How to extract text ending with new line marker in r using regex-CodePudding

Question

I have a character vecter a that mix letter and Chinese character. I want to extract the 5 Classes. Like the example below.

I don't know how to do it in R.

I have tried ex_between() from qdapRegexpackage but failed.

Reproducible code

a = "Class1：AAA_123_视物。\nClass2：BBB_456，行手术。\nClass3：CCC_789\nClass4：DDD_111\nEEE_222\nFFF_333\nClass5：GGG_444_右：光感？  "

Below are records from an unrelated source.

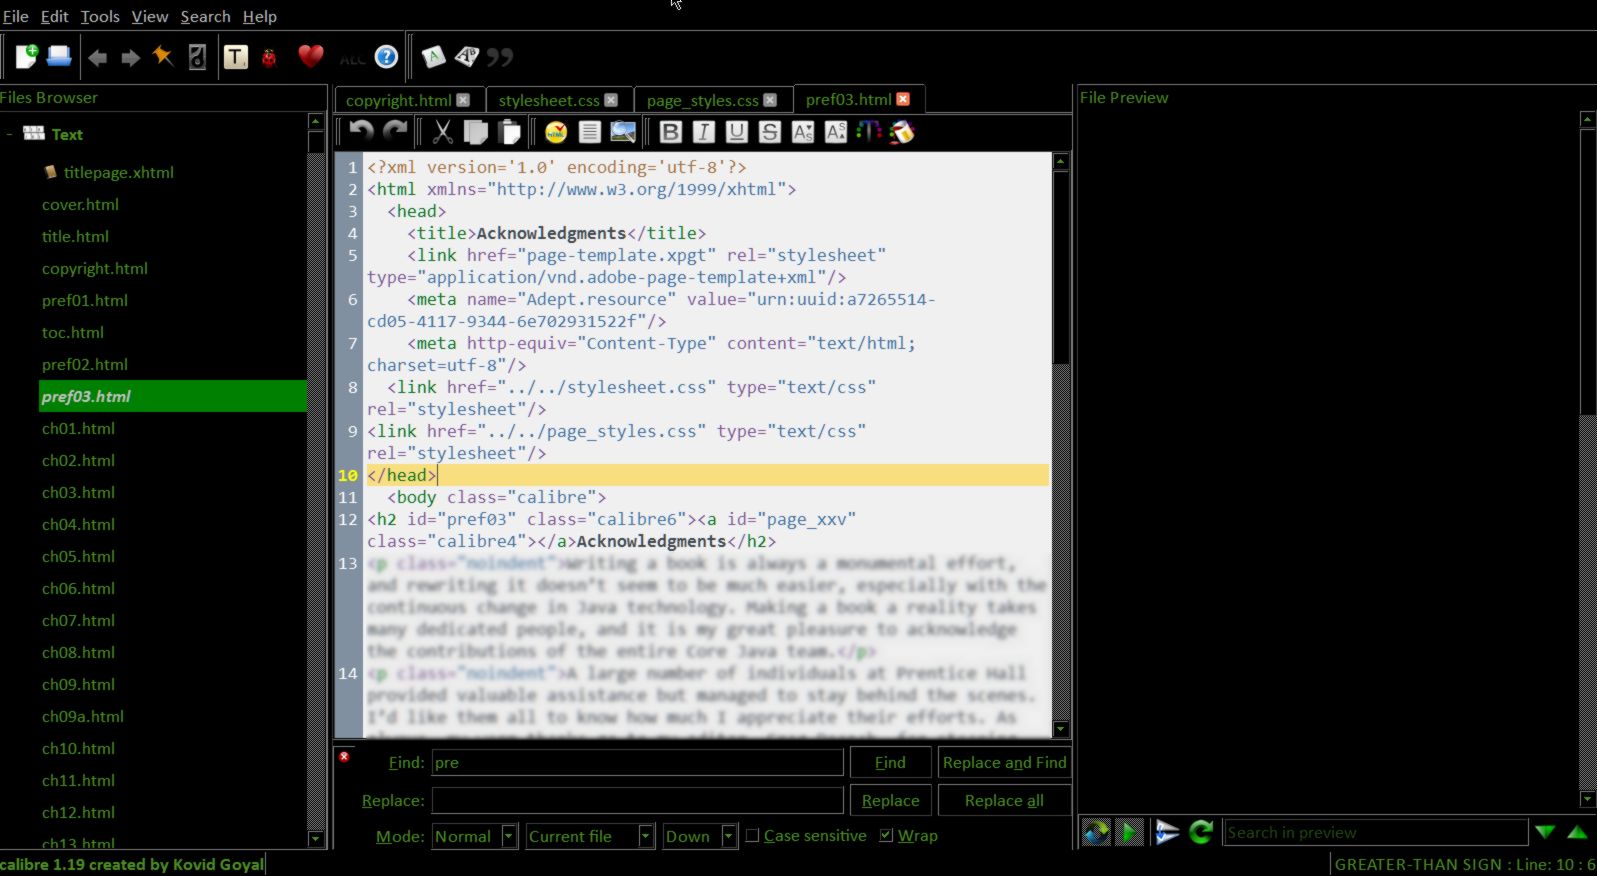This screenshot has height=876, width=1597.
Task: Toggle bold formatting in editor toolbar
Action: 671,132
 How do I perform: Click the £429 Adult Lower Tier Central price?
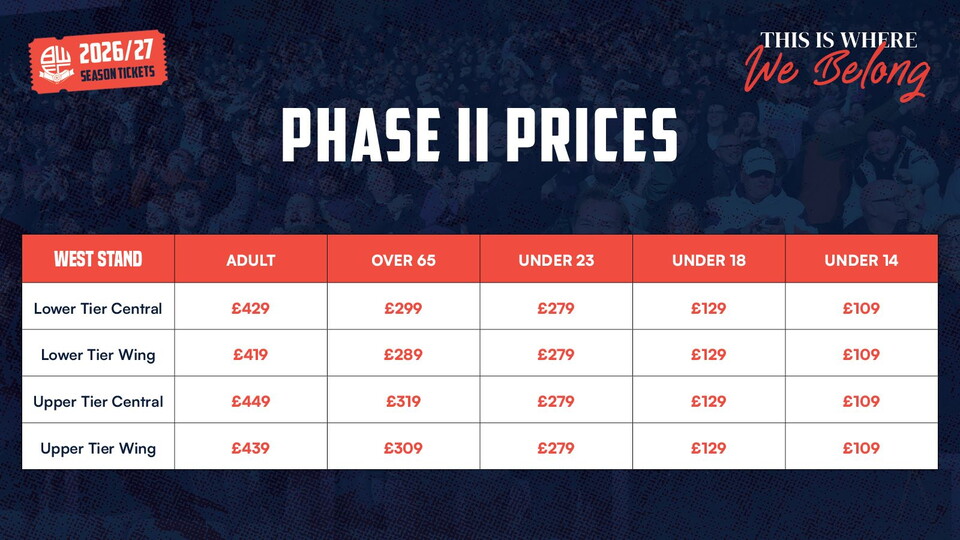pyautogui.click(x=250, y=308)
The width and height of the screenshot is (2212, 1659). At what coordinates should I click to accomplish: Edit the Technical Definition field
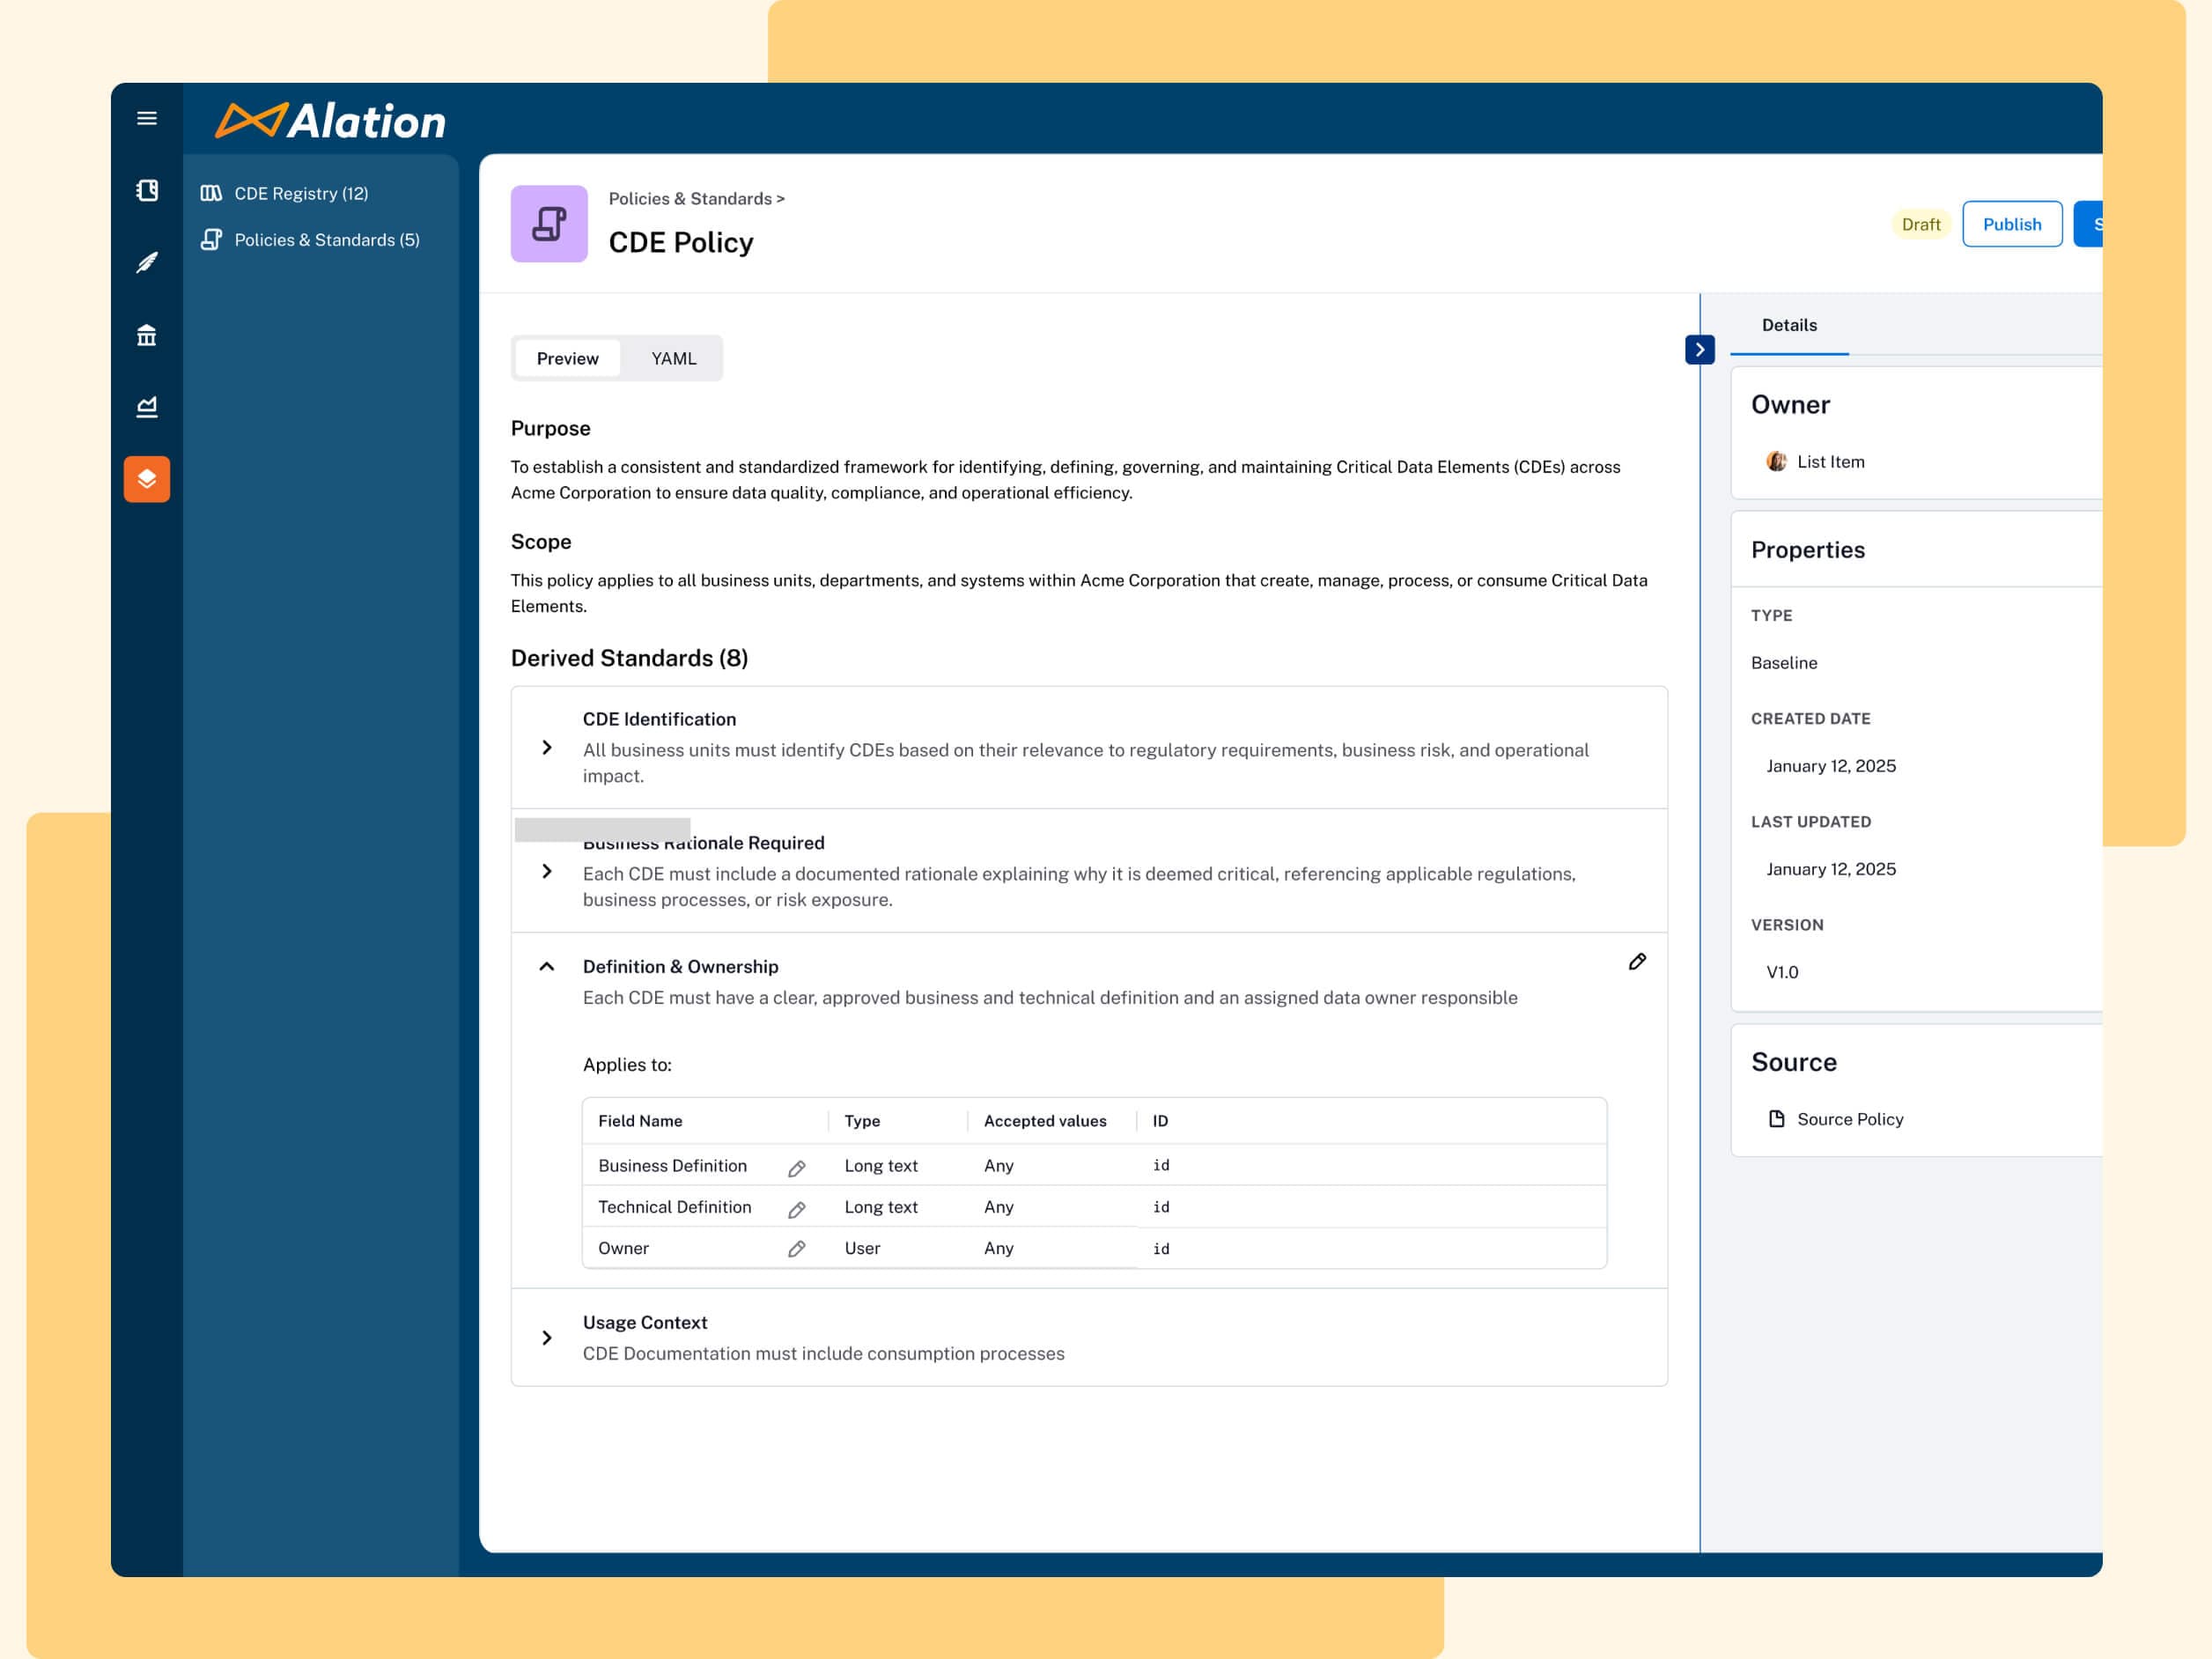point(797,1209)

# I used ex_between() from qdapRegex package to extract Class1 to Class5 but failed.
Class1 = ex_between(a, 'Class1：', '\n')
Class2 = ex_between(a, 'Class2：', '\n')
Class3 = ex_between(a, 'Class3：', '\n')
Class4 = ex_between(a, 'Class4：', '\n')
Class5 = ex_between(a, 'Class1：', ' ')

Expected output

Class1 = "AAA_123_视物。"
Class2 = "BBB_456，行手术。"
Class3 = "CCC_789"
Class4 = "DDD_111,EEE_222,FFF_333" # Note that \n has been replaced with comma(,)
Class5 = "GGG_444_右：光感？  "

CodePudding user response：

As the ex_between() function has a limited control over regex, especially for the case of Class4 which should not terminate the match at the first encountered newline character, I'd use str_extract() function instead.
Would you please try:

library(stringr)

a = "Class1：AAA_123_视物。\nClass2：BBB_456，行手术。\nClass3：CCC_789\nClass4：DDD_111\nEEE_222\nFFF_333\nClass5：GGG_444_右：光感？  "

Class1 = str_extract(a, regex("(?<=Class1：).*?(?=\nClass)", dotall=TRUE))
Class2 = str_extract(a, regex("(?<=Class2：).*?(?=\nClass)", dotall=TRUE))
Class3 = str_extract(a, regex("(?<=Class3：).*?(?=\nClass)", dotall=TRUE))
Class4 = str_extract(a, regex("(?<=Class4：).*?(?=\nClass)", dotall=TRUE))
Class5 = str_extract(a, regex("(?<=Class5：).*"))

Output:

Class1 = "AAA_123_视物。"
Class2 = "BBB_456，行手术。"
Class3 = "CCC_789"
Class4 = "DDD_111\nEEE_222\nFFF_333"
Class5 = "GGG_444_右：光感？  "

Explanation of the regex:

(?<=Class1：) is a lookbehind assertion and the matched portion is not included in the result.
.*? is the shortest match between the lookbehind (above) and the lookahead (below).
(?=\nClass) is a lookahead which matches the string "Class" preceded by a newline.
The dotall=TRUE option makes a dot match a newline character.